Every state has a set of laws regarding tenants and landlords. There are often local ordinances enforced by cities as well. These rules are in place to protect both the tenant and the landlord. They stipulate when and why a landlord can access the property, how and when an eviction can take place, how often and how much rent can be increased, and how to return security deposits. These types of regulations can have a huge effect on the profitability of a rental investment. While they are in place to protect both landlord and tenant, they can reduce how much profit you make on the property. For instance, in some states or regions rent can only be increased by 1 or 2% each year.

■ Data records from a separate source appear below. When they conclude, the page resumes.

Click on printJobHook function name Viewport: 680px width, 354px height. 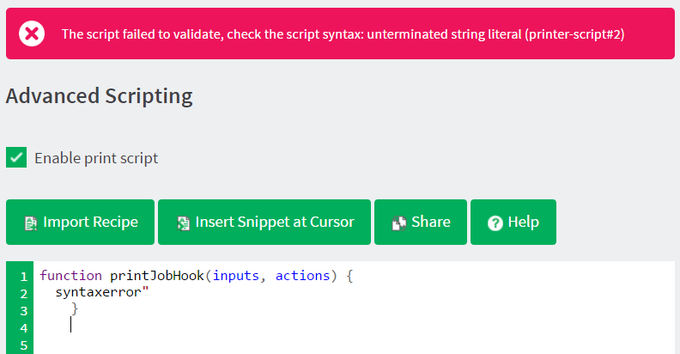click(x=156, y=276)
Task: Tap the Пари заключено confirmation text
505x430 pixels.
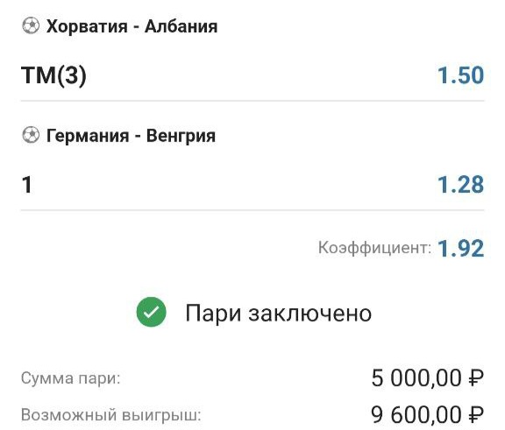Action: point(279,314)
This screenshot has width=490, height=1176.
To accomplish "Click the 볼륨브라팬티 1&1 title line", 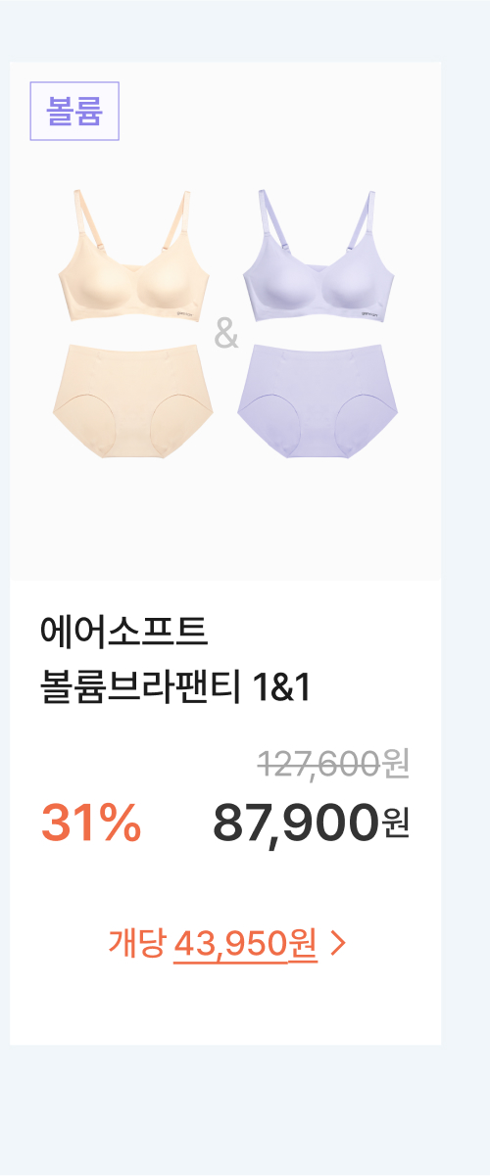I will point(175,687).
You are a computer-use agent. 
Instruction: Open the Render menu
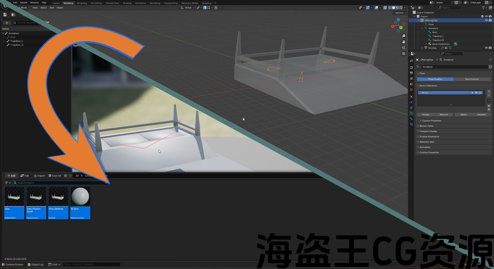click(x=24, y=3)
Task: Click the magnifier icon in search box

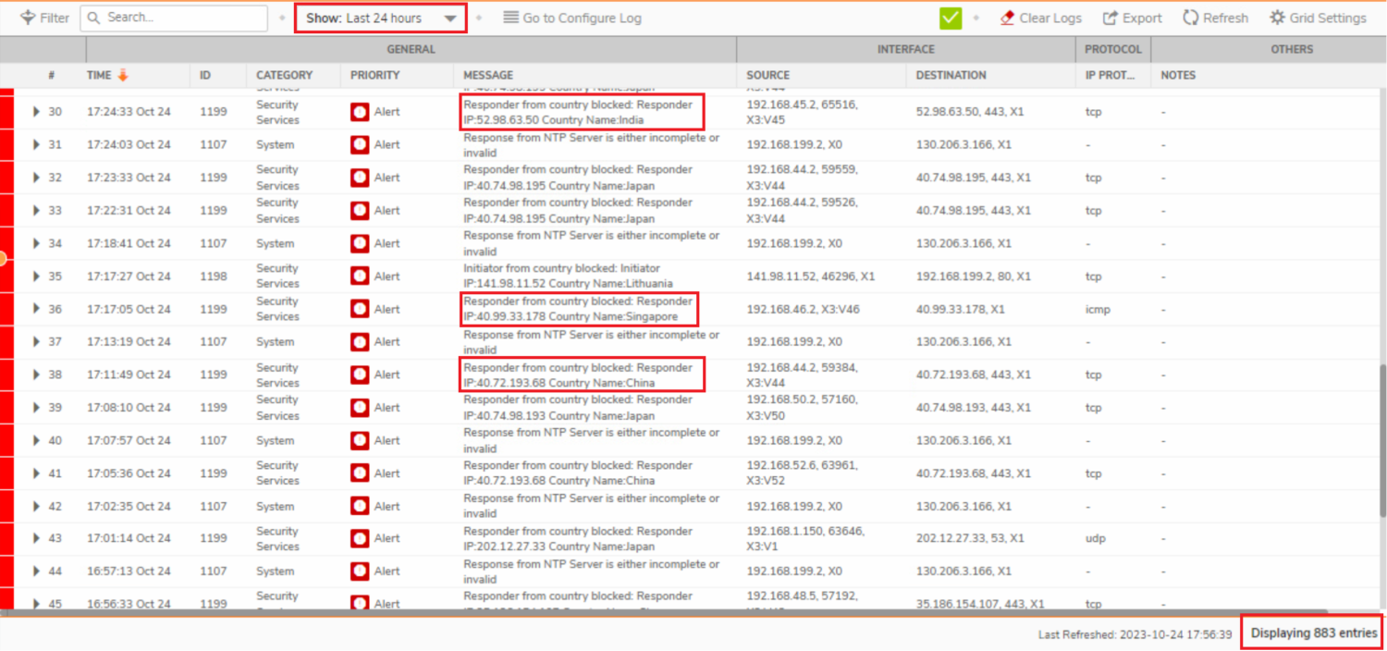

This might not be enough to cover costs you incur.

Consider the Taxes You’ll be Responsible to Pay

If you have rental property and you get an income from it, you will be assessed income taxes. They are considered as income just like any wages you would get from a job, or dividends you may receive from stocks. The good thing is you can write off costs that you incur if they are associated with renting the property. One example is if in a year you gross $40,000 worth of rental income, but you ended up incurring $30,000 in expenses associated with maintaining the rental, you will only be taxed on the $10,000 you actually made. You can also claim depreciation on the property as well as count any losses to help offset the rental income. These items should be discussed thoroughly with a CPA or a tax professional. But either way, it will require you to keep very precise records so you can account for profits and losses at the end of the year.

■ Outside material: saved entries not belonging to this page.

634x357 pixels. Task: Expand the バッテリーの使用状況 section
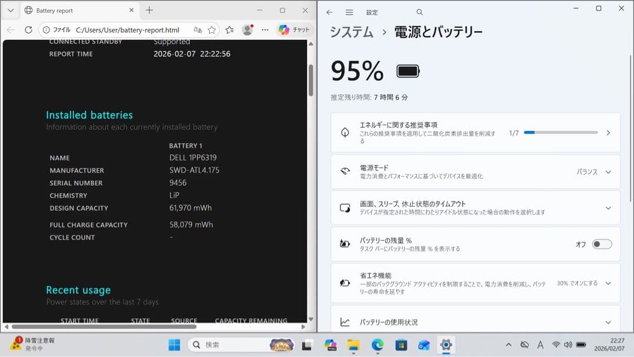(x=608, y=322)
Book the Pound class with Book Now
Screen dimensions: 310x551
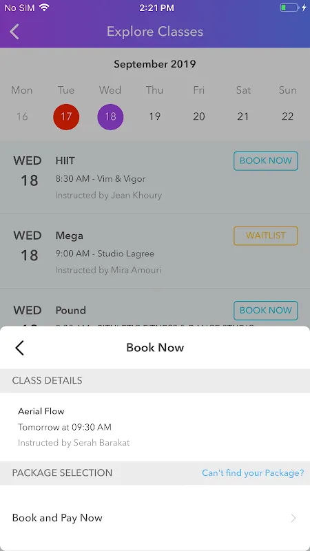(x=266, y=311)
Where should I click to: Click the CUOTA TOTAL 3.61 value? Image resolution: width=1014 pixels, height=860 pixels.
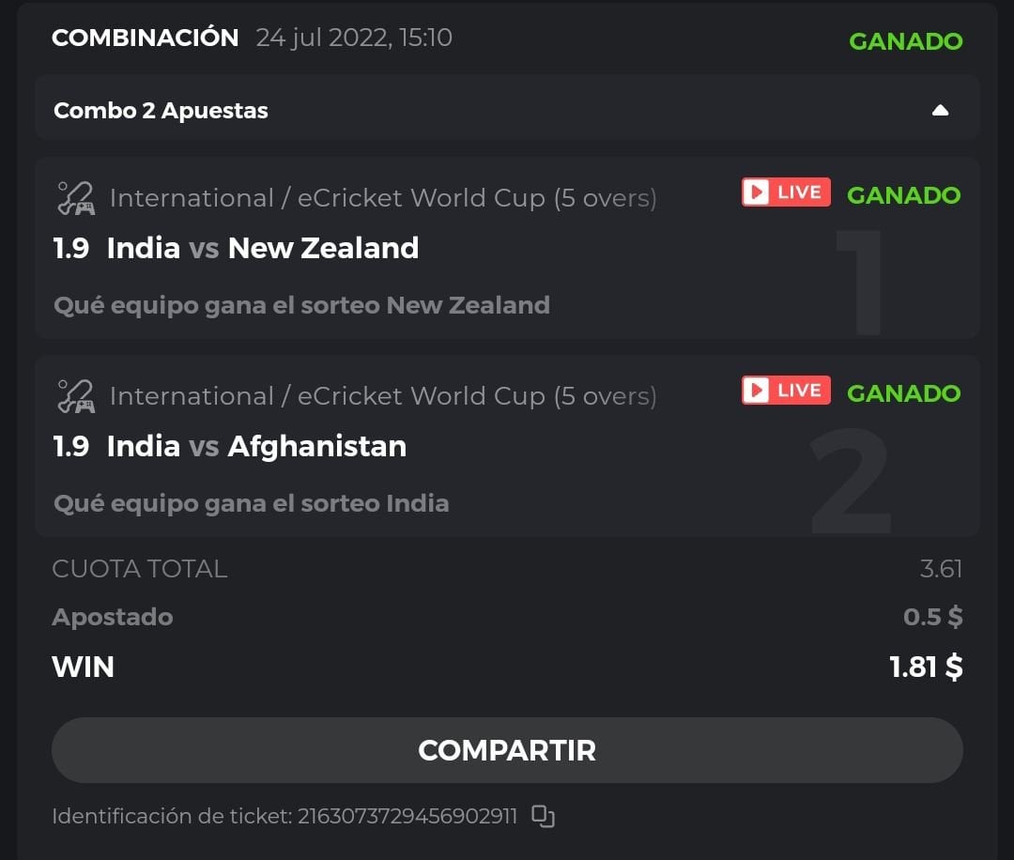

So, should you rent a house instead of selling it? In most cases, you are probably better off selling the house, especially if you can make a profit. Renting a house is an ongoing endeavor that will not end until the property is sold. Keeping paying tenants in the house will be imperative to maintaining the property with the least amount of expense. You will need enough money on hand to handle any expenses that arise in the rental property. Whether or not it is best for you – is your decision. Which way will be more profitable for you?